Le transfert, compulsion de répétition, projection
Transfert ou projection ?
Dans la notion de transfert nous retenons qu’il s’agit d’un déplacement. Dans la situation relationnelle nous considérons un déplacement de l’affect qui se porte sur l’interlocuteur présent alors qu’il appartient à une relation de l’histoire infantile du sujet. C’est un peu ce qui se passe lorsque nous nous laissons impressionner par le patron dont l’autorité nous renvoie à la figure paternelle, par exemple. Dans ce cas nous avons aussi l’habitude de parler de projection.
Nous tenterons maintenant de mieux définir ces notions. Elles comportent au moins deux composantes. L’une concerne la reprise, la répétition d’une situation ancienne (déplacement dans le temps). L’autre le fait de situer à l’extérieur quelque chose qui appartient à notre expérience subjective (déplacement dans l’espace) : c’est ce qui se passe dans l’exemple précédent, lorsque l’on projette sur le patron ce qui concerne l’image intérieure que nous avons du père.

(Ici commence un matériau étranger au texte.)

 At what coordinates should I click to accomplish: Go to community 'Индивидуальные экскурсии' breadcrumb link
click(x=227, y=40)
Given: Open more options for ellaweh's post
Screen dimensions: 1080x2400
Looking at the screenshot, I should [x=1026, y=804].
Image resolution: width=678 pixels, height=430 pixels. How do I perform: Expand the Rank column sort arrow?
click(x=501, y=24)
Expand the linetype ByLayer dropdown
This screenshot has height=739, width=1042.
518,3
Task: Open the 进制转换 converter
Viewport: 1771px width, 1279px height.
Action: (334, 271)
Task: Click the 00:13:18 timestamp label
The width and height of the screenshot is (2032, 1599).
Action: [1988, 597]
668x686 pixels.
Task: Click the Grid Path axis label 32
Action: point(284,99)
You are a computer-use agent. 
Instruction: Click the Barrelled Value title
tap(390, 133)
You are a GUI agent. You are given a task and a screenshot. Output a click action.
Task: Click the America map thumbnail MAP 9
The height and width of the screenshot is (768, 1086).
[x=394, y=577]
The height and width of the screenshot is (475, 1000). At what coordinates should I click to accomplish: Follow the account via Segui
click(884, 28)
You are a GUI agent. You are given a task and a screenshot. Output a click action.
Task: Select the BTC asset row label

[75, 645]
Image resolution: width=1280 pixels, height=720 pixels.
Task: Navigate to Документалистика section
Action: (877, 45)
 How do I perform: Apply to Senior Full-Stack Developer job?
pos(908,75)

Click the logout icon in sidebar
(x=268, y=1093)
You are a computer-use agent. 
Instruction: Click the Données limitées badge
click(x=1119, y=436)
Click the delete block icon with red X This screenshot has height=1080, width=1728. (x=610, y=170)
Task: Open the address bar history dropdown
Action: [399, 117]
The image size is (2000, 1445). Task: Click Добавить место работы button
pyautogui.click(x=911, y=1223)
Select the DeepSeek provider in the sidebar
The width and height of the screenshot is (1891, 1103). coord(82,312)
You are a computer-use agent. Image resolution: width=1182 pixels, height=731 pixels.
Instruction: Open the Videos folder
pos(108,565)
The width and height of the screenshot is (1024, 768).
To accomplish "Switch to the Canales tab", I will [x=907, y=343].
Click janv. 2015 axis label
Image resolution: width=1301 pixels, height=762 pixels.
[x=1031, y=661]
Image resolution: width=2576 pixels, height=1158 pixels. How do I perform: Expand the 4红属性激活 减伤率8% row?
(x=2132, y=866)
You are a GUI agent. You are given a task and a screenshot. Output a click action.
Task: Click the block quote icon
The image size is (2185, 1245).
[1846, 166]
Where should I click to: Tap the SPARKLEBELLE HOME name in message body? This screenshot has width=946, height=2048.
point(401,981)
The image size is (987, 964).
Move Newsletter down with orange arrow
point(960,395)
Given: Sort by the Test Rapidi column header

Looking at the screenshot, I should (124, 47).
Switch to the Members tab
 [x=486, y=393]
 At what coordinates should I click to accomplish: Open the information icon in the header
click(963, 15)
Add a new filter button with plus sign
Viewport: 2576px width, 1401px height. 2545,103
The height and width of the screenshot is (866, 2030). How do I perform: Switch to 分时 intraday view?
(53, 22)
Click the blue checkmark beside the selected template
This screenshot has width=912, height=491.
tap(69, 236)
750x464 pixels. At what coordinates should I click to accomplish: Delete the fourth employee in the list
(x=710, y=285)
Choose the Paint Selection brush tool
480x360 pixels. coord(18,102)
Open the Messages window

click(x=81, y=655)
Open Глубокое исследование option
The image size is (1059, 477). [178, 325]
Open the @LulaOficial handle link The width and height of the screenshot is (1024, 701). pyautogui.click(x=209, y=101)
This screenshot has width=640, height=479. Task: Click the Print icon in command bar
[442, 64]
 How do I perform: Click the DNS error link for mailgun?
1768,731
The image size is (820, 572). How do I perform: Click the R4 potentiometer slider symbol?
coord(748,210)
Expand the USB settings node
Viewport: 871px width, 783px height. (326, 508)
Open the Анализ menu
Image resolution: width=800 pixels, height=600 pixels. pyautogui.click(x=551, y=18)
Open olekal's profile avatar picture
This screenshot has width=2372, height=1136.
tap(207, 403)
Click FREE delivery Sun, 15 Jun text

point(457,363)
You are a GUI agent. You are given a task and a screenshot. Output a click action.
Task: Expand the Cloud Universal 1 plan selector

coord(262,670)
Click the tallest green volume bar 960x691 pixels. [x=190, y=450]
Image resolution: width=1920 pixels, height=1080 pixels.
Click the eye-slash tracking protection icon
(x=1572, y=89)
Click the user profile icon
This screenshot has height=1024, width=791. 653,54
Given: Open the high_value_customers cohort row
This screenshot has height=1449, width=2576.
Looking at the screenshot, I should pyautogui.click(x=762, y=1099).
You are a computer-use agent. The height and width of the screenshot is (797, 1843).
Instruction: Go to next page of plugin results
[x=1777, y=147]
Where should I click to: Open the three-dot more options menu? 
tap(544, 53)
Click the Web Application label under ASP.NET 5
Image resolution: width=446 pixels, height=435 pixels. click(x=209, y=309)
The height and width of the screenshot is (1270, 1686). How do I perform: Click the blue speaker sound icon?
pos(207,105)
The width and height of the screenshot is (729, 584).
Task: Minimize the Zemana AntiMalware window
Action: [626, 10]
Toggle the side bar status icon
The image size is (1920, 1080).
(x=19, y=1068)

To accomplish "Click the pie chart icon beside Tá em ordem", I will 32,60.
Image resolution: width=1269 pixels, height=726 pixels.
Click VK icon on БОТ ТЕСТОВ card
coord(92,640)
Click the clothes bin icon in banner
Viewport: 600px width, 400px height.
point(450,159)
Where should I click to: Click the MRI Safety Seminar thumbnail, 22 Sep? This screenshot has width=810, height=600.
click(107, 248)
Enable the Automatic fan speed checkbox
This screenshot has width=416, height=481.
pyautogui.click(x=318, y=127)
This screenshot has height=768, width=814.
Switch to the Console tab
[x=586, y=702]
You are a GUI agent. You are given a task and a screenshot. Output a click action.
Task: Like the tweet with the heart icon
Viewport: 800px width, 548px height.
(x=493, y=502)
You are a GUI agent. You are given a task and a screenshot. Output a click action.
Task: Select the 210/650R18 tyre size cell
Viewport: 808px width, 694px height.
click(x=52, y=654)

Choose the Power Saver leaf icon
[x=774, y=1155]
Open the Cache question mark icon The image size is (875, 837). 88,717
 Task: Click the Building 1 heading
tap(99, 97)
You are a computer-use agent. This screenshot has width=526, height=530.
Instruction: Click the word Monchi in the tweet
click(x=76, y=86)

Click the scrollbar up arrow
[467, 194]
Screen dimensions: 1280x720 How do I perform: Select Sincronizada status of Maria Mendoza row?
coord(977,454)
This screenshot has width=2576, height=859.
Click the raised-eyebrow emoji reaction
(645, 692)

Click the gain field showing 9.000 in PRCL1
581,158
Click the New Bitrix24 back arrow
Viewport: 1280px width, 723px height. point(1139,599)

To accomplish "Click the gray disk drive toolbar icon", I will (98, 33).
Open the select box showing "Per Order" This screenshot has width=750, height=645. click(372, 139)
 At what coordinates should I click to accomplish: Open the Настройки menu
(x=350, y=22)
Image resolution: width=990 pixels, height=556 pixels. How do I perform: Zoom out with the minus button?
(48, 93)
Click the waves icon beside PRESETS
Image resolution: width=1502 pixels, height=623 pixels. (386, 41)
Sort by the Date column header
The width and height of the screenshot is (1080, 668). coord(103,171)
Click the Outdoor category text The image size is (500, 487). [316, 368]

Dans la projection, le sujet rejette ou méconnaît des éléments qui lui appartiennent en propre, pour les localiser à l’extérieur de lui, dans une personne, un objet, une situation (sentiment, désir, qualité, etc.). Il s’agit d’un mode de défense assez courant mais qui prend une place centrale dans certaines pathologies comme la paranoïa.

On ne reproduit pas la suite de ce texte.